_Work request_
Below are the records. Gather each line that holds "computer".

[[ Material for this task, beginning ]]

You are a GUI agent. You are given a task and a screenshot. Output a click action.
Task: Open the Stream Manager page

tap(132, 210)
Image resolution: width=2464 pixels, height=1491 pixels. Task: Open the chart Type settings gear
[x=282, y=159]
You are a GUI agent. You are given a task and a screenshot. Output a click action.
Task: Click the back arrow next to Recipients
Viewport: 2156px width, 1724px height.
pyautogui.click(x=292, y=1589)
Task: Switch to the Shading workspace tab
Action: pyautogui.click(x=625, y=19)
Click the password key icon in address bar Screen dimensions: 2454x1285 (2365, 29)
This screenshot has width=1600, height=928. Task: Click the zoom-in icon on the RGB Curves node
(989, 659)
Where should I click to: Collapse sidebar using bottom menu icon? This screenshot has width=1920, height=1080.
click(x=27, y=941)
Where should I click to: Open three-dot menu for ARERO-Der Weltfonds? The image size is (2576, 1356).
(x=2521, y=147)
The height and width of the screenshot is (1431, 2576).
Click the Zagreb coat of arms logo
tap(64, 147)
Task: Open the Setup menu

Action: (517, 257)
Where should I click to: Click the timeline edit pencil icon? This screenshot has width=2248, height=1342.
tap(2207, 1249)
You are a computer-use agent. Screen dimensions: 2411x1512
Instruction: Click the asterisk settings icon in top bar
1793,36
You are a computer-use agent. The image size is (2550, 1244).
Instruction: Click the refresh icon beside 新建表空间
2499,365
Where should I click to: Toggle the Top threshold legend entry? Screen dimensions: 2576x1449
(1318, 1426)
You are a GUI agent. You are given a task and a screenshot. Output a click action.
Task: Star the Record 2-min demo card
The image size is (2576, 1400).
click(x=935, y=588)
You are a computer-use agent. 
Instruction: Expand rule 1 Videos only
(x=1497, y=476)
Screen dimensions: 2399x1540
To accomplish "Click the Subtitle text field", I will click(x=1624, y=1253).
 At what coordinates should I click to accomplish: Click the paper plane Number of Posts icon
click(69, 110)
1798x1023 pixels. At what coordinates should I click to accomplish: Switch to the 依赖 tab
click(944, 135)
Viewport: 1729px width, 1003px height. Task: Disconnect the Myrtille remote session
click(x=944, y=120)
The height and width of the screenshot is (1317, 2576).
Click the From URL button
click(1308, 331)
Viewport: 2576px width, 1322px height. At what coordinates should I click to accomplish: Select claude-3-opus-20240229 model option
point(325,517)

[[ Material for this task, end ]]

_Answer to the problem_
You are a computer-use agent. Screen dimensions: 2411x1512
You are a computer-use agent. The image size is (2550, 1244).
You are a computer-use agent. 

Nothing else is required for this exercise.